Thanks a lot for the help! I will have several Groups, is there a way not to have kontakt to load all the groups and to purge the groups I'm not using?


----------



## EvilDragon (Nov 24, 2016)

Of course it's possible, see KSP reference about purge_group() command.


----------



## Claud9 (Nov 24, 2016)

EvilDragon said:


> Of course it's possible, see KSP reference about purge_group() command.


Thanks for the help, I have elaborated the initial code with your suggestions, Is ok like this?
Where I have to add the "purge " command?
Thanks!


on init
declare ui_menu $piano_group
declare ui_menu $pad_group
declare $i
$i := 0
while ($i <= 1)
add_menu_item($piano_group, group_name($i), $i)
inc($i)
end while
$i := 2
while ($i <= 3)
add_menu_item($pad_group, group_name($i), $i)
inc($i)
end while
end on

on note
disallow_group($ALL_GROUPS)
allow_group($piano_group)
allow_group($pad_group) 
end on


----------



## EvilDragon (Nov 24, 2016)

In the UI callback of each menu, of course. You gotta do it in a loop as well, to purge all unneeded groups, then unpurge the ones you really need.


----------



## Claud9 (Nov 24, 2016)

EvilDragon said:


> In the UI callback of each menu, of course. You gotta do it in a loop as well, to purge all unneeded groups, then unpurge the ones you really need.


thanks but It looks complicated to me, also in KSP menu there is only an example if you have created a "purge" button, I have not seen any similar examples related to my situation.. Thanks in advance for any additional help!


----------



## EvilDragon (Nov 24, 2016)

Menu is pretty much the same thing as a button. Just works differently. The callback is the same. You have all the ingredients to make it work, it's as easy as making a while loop, put in some time to do it yourself, don't just expect finished code to be handed out to you always...


----------



## Claud9 (Nov 24, 2016)

EvilDragon said:


> Menu is pretty much the same thing as a button. Just works differently. The callback is the same. You have all the ingredients to make it work, it's as easy as making a while loop, put in some time to do it yourself, don't just expect finished code to be handed out to you always...



I have this that purge the groups, but is not clear how to unpurge the group i have selected in the menu..
I know that changing the "mode" from 0 to 1 will load those samples, but how can I specify to load the samples of the group I have selected in the menu? 

on init
declare ui_menu $piano_group
declare ui_menu $pad_group
declare $i
$i := 0
while ($i <= 1)
add_menu_item($piano_group, group_name($i), $i)
inc($i)
end while
$i := 2
while ($i <= 3)
add_menu_item($pad_group, group_name($i), $i)
inc($i)
end while
end on

on ui_control ($piano_group)
$i := 0
while ($i <= 1)
purge_group(0,0)
purge_group(1,0)
end while
end on

on ui_control ($pad_group)
$i := 2
while ($i <= 3)
purge_group(2,0)
purge_group(3,0)
end while
end on
on note
disallow_group($ALL_GROUPS)
allow_group($piano_group)
allow_group($pad_group)


----------



## EvilDragon (Nov 24, 2016)

#### Data section:
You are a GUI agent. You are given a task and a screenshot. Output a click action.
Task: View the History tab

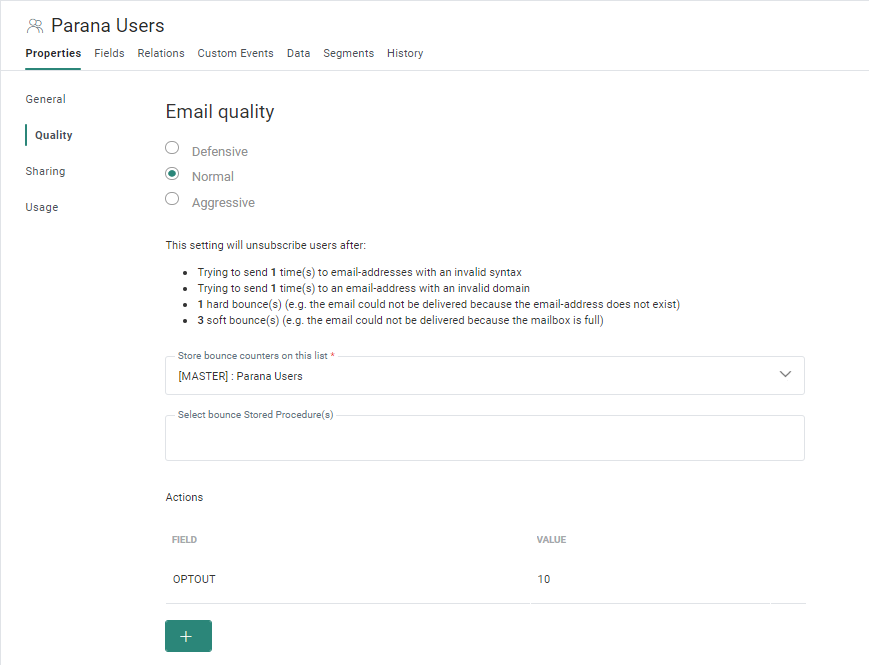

#### What is asked:
- 1) In the forum thread about purging Kontakt groups, translate this sentence into Spanish: "Menu is pretty much the same thing as a button."
- 2) Answer these from the forum thread about purging Kontakt groups:
(a) Which command does EvilDragon say to look up in the KSP reference?
(b) Where does EvilDragon say the purge command should be added?
(c) According to Claud9, what will changing the "mode" from 0 to 1 do?
- 3) Write the next part of the forum thread about purging Kontakt groups, starting from its final line.

#### Response list:
- 1) Un menú es prácticamente lo mismo que un botón.

- 2)
(a) purge_group()
(b) In the UI callback of each menu
(c) It will load those samples.

- 3)
See how the menus were populated with add_menu_item. Do the same thing for purging the groups (mode 0). Then after the loop just unpurge (mode 1) the one group that the menu selected.

Your loops for purging arenot doing anything meaningful right now.


----------



## Claud9 (Nov 24, 2016)

EvilDragon said:


> See how the menus were populated with add_menu_item. Do the same thing for purging the groups (mode 0). Then after the loop just unpurge (mode 1) the one group that the menu selected.
> 
> Your loops for purging arenot doing anything meaningful right now.



Thanks. This code I did is working but It is a mystery to me why "piano_group" works great and instead in order to make it work properly in "pad_group" I had to add "*purge_group (3,0)" *or group 4 stay unpurged...
Any idea why? Thanks in advance for any suggestion

on init

declare ui_menu $piano_group
declare ui_menu $pad_group
declare $i
$i := 0
while ($i <= 1)
add_menu_item($piano_group, group_name($i), $i)
inc($i)
end while
$i := 2
while ($i <= 3)
add_menu_item($pad_group, group_name($i), $i)
inc($i)
end while
end on


on ui_control ($piano_group)
if ($piano_group=0)
purge_group (0,1)
else
purge_group (0,0)

if ($piano_group=1)
purge_group (1,1)
else
purge_group (1,0)

end if
end if
end on

on ui_control ($pad_group)
if ($pad_group=2)
purge_group (2,1)
*purge_group (3,0)*
else
purge_group (2,0)

if ($pad_group=3)
purge_group (3,1)
else
purge_group (3,0)

end if
end if
end on


on note
disallow_group($ALL_GROUPS)
allow_group($piano_group)
allow_group($pad_group) 
end on


----------



## Claud9 (Nov 24, 2016)

EvilDragon said:


> See how the menus were populated with add_menu_item. Do the same thing for purging the groups (mode 0). Then after the loop just unpurge (mode 1) the one group that the menu selected.
> 
> Your loops for purging arenot doing anything meaningful right now.



Ok this looks to work fine, can somebody confirm me that is correct before I start coding all the groups?
Thanks in advance !

on init

declare ui_menu $piano_group
declare ui_menu $pad_group
declare $i
$i := 0
while ($i <= 1)
add_menu_item($piano_group, group_name($i), $i)
inc($i)
end while
$i := 2
while ($i <= 3)
add_menu_item($pad_group, group_name($i), $i)
inc($i)
end while
end on


on ui_control ($piano_group)
if ($piano_group=0)
purge_group (0,1)
purge_group (1,0)
else
purge_group (0,0)

if ($piano_group=1)
purge_group (1,1)
purge_group (0,0)
else
purge_group (1,0)
end if
end if
end on

on ui_control ($pad_group)
if ($pad_group=2)
purge_group (2,1)
purge_group (3,0)
else
purge_group (2,0)

if ($pad_group=3)
purge_group (3,1)
purge_group (2,0)
else
purge_group (3,0)
end if
end if
end on


on note
disallow_group($ALL_GROUPS)
allow_group($piano_group)
allow_group($pad_group) 
end on


----------



## EvilDragon (Nov 24, 2016)

It's wrong (as in: too lengthy for what you're trying to do). Why aren't you using while loops with constants, like how Lindon showed you?

Also, please use CODE tags when pasting code here.

This is how it should be. Simple - your thinking is way too complicated.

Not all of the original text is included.